Although that’s not good news, Avast scores very highly when measured against genuine ransomware. MRG Effitas’ latest Ransomware tests pitted Avast against 37 ransomware samples, and it blocked every one.
It’s not just about detection. Avast One also has an extra layer of protection which prevents untrusted apps from modifying files in specific folders. This protects your desktop, Documents, Pictures, Videos and Music folders by default, and you can easily apply it to others.
We turned this extra protective layer on for the test folder, and Avast wouldn’t allow the simulator to modify any files unless we gave permission.
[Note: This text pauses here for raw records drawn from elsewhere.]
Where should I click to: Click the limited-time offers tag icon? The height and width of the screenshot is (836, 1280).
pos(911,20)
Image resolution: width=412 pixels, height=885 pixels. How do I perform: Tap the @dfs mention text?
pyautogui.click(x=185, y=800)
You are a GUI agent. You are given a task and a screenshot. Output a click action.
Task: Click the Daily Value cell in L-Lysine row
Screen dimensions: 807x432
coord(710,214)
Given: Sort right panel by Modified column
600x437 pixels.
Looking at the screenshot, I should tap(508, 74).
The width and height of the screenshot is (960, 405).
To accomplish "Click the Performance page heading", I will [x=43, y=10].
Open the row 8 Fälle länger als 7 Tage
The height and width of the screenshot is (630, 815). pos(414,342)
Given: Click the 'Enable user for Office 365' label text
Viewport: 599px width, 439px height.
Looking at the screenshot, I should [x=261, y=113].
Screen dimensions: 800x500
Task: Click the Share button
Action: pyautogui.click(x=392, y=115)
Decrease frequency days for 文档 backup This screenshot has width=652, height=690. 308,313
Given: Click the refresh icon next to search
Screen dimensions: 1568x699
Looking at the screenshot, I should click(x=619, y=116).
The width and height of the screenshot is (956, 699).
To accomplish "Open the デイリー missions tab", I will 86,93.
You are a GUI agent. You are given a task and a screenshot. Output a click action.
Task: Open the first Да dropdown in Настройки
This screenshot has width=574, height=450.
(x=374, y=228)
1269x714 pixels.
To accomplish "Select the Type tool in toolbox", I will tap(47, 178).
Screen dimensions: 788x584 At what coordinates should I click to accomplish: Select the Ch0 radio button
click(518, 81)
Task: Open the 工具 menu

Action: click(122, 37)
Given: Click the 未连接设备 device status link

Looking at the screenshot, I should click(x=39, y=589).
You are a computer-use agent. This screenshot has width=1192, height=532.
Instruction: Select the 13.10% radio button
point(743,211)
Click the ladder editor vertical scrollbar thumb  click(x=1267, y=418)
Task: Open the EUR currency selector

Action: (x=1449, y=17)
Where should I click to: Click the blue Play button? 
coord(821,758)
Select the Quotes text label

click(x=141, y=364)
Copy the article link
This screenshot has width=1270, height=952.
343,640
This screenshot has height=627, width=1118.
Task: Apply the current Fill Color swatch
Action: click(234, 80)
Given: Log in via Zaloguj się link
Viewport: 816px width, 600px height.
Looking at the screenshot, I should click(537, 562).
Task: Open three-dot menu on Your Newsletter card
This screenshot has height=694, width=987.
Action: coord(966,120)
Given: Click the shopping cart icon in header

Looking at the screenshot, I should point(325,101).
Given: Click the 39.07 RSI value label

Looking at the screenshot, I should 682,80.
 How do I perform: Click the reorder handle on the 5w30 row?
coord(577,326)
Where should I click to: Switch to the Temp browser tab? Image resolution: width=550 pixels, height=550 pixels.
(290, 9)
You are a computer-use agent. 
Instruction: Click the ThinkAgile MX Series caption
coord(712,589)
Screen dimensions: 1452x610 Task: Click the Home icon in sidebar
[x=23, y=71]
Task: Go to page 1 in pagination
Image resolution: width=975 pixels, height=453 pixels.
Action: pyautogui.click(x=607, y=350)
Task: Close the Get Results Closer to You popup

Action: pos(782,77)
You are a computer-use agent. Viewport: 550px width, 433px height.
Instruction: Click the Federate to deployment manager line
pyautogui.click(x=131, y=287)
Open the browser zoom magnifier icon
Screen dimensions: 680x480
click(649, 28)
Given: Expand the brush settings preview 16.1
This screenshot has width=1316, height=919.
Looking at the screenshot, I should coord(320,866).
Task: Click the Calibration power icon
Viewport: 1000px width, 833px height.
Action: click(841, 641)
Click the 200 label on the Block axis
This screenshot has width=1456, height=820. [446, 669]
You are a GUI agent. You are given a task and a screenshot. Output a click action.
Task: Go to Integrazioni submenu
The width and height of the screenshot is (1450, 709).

That doesn’t completely solve the problem, because Avast still didn’t recognize our simulator as dangerous; it was able to keep running, and could try to carry out other compromising tasks. But this is still a useful extra feature which may protect your system from brand new ransomware threats.
Avast One Gold: Anti-phishing
The best security apps don’t just block threats as they arrive: they prevent you ever accessing them in the first place. That’s why we’re always very interested in an app’s ability to keep you safe from phishing and other malicious websites.
The independent labs don’t pay much attention to phishing, but AV-Comparatives does have a small annual test with a handful of providers. The last report gave Avast a decent detection rate of 94%, just behind Bitdefender (96%), but outperforming ESET (92%) and Avira (88%.)
We ran a test of our own, and attempted to access 100 brand new phishing URLs on an Avast-protected system. Avast’s protection rate was very similar at 93%, but others did better; Norton reached 95%, Bitdefender 96%, and Avira led the way with a perfect 100%.
We also compared Avast’s results with Chrome, giving us a better idea of how much additional protection it offered. The results were very positive: Chrome only detected 65% of our test threats, so Avast identified an additional 28%. And in some extra good news, Chrome detected all seven of the phishing sites Avast missed, which means using Avast and Chrome together would block 100% of our sample threats.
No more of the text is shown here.